More than a decade ago, while on a visit to Chicago, Trenessa Beene Pearson saw something that touched her heart – a man walking down the street wearing cardboard boxes in place of shoes.
The Suwanee resident resolved to do something when she returned home to help the underprivileged and underserved, but as most of us do at one time or another, she put off her plans for a later date.
“I was procrastinating,” said Pearson, matter-of-factly.
Fast-forward to 2018, when Pearson began a 91-day fast, eschewing bread, sweets, dairy and meat. It was at that time that Pearson began what she calls “my journey.”
“Most people fast for 21 days but God told me to do 91 days and I was like, ‘Really, God?” the Mississippi native said. “That’s when I began my journey.”
During this same time, Pearson’s sister was the recipient of a life-giving lung transplant and it was at that time that Pearson decided to put her long-held plans into action.
“During the time I was on the journey, I started a 501(c)(3), I became a notary and started doing stuff that was already in me to do,” she said. “I didn’t really know what I was doing, but I knew I just had to help.”
Pearson, who moved to Gwinnett County in 2000, established Suwanee-based Transforming You Inc., what she terms as her ministry. Developed to offer assistance to homeless women and children, Transforming You has been active in the community, hosting a “Breaking the Cycles” conference, a Christmas Eve event called “The Gift of Giving” and a toy giveaway, and fundraisers for shoes and other necessities.
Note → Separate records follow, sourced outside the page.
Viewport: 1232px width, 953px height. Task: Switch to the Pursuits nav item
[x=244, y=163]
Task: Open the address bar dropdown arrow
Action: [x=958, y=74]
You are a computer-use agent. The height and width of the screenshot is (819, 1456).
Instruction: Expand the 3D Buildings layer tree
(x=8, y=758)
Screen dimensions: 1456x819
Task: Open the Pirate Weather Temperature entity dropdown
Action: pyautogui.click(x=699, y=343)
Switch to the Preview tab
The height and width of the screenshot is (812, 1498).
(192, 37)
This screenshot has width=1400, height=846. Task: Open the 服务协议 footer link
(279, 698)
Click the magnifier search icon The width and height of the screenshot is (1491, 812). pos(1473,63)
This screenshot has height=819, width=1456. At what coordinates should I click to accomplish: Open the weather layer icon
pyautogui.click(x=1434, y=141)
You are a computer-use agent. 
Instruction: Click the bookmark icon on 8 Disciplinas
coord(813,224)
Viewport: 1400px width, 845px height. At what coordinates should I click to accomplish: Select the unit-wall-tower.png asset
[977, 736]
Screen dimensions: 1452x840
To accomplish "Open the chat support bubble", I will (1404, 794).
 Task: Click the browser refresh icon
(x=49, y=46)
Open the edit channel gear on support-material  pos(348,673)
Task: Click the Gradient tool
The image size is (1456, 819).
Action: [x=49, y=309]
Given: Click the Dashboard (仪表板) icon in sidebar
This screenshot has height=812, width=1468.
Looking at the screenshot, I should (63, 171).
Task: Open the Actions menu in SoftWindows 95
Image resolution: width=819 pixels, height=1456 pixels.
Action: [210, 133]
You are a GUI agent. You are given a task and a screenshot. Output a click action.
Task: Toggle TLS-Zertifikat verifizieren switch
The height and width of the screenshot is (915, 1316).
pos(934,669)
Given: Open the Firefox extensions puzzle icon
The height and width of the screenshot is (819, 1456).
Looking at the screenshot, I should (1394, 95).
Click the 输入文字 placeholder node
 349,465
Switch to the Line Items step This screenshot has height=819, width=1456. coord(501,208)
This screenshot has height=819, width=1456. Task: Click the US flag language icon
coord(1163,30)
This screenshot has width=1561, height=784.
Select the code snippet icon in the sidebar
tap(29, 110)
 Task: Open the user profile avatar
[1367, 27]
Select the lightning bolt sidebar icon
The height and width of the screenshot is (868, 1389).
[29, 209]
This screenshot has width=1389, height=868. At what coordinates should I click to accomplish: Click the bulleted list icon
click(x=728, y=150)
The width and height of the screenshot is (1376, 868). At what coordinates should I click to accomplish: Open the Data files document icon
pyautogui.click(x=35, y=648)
For the second consecutive year, Transforming You will host a Thanksgiving Day dinner from 11 a.m. to 1 p.m. at George Pierce Park in Suwanee with plans to feed the homeless and anyone else who would like a holiday meal. Last year’s inaugural event attracted some 100 diners and about 30 volunteers, but Pearson is well aware that this year’s dinner will be a bit different logistically.
“I started having small events and when Thanksgiving came last year, I felt I needed to do something in George Pierce Park because it’s not far from me,” she said. “… Everything went well last year. This year, due to COVID, we have to observe social distancing and all the CDC protocols, so there can be no more than 50 people in the building at one time.
“We’ll be providing hot meals and I’m giving out gift cards and toiletries and items that people less fortunate than you and me can always use.”
Pearson, who said she received assistance from Publix, Costco, Sam’s Club, Ted’s Montana Grill and donations from fellow churchgoers, family and friends to put on the Thanksgiving luncheon, added that tables of four will be set up to direct social distancing, although families will be allowed to sit together.
When asked how it felt to provide a little sunshine (and nourishment) for those who might otherwise go without, Pearson said, “I feel amazing. That’s my ministry…I grew up rather quickly and I always had the heart to give. It makes me feel awesome to know I’ve helped someone eat or get some soap to take a shower or get something they don’t have.”
While the Thanksgiving meal is currently her primary focus, Pearson said she’s also searching for a brick-and-mortar destination for a planned shelter for homeless women and children.
“I don’t have a location yet,” said Pearson, who holds membership in the Gwinnett Coalition, is a life coach and an ASD1 teacher at North Gwinnett Middle School. “I’ve been going since 2018 and I’m looking for a place to house homeless women and children. We go to different places like extended stay hotels, senior-assisted living places and we basically set up shop.
“We’ll set up a tent and have shoes and clothes and backpacks and toiletries and we serve food. We got to them because we don’t have a place. We just go wherever it’s needed and just set.
“Due to the pandemic, we shut down for two weeks and I finally said, ‘OK, guys we’re going to pray and God is going to cover us with his blood and we’re going to be just fine. Put the masks and the gloves on and let’s go’ – and we did.”